Reduced glutathione (GSH) is a unique tripeptide because it plays a key role in redox signaling and xenobiotic detoxification. Additionally, it modulates cell proliferation, apoptosis, immune function, and fibrogenesis. GSH concentrations are finely tuned in cells, making their increase difficult. In rare cases, GSH is induced in the brain during mild therapeutic hypothermia. However, no experimental observations are available to explain this phenomenon. In this study, we measure amino acid and GSH concentrations in HepG2 cells exposed to mild cold stress (MCS) by liquid chromatography coupled with quadrupole-Orbitrap mass spectrometry. In addition, we evaluate cystine uptake in HepG2 cells exposed to MCS using selenocystine (SeCys₂), a selenium-containing analog of cystine.
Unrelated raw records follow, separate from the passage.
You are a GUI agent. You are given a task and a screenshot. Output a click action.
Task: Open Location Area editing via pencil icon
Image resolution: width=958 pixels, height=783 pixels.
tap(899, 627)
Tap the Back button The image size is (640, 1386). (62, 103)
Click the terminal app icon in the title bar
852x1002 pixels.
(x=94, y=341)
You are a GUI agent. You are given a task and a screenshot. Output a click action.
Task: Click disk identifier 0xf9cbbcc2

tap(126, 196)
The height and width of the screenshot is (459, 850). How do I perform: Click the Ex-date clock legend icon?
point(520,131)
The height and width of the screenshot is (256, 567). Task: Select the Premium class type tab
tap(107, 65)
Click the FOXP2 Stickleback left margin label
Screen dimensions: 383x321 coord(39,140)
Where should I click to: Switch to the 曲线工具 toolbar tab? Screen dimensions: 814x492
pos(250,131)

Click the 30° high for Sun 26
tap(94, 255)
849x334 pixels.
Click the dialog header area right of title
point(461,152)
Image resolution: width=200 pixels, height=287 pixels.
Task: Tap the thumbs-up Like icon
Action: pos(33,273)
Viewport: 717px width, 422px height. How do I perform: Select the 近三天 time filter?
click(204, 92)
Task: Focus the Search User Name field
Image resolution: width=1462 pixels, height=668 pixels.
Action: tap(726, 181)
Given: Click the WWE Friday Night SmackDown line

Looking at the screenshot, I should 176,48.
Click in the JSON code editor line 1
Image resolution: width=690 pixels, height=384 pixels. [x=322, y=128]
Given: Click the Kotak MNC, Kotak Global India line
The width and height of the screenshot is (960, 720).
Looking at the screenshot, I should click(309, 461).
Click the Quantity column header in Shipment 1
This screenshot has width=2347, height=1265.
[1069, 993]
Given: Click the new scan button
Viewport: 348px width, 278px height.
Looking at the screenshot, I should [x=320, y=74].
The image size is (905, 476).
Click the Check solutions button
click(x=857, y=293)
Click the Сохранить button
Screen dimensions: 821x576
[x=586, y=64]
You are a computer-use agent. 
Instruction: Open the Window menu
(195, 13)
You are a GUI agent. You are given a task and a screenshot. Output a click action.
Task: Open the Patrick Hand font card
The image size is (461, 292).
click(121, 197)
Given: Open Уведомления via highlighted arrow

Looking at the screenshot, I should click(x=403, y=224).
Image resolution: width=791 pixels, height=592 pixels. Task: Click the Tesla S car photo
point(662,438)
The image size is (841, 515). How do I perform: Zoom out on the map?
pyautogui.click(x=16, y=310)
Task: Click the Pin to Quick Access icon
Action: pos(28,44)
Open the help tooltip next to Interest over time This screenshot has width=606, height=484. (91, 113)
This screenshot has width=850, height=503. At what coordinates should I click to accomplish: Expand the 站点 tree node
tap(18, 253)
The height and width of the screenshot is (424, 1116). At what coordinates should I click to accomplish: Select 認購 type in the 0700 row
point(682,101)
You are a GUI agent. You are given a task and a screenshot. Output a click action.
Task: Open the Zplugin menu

As a result, incubation at 30ºC was the GSH accumulation model for HepG2 cells by MCS. Because cystine concentration at 30°C increased and glutamic acid concentration at 30°C decreased, cystine uptake via the cystine/glutamate transporter xCT was induced by MCS. The results of the cystine uptake test in HepG2 cells exposed to MCS using SeCys₂ are consistent with enhanced cystine uptake via the cystine/glutamate transporter xCT. In summary, we demonstrate that MCS promotes cystine uptake via xCT, inducing GSH accumulation in HepG2 cells.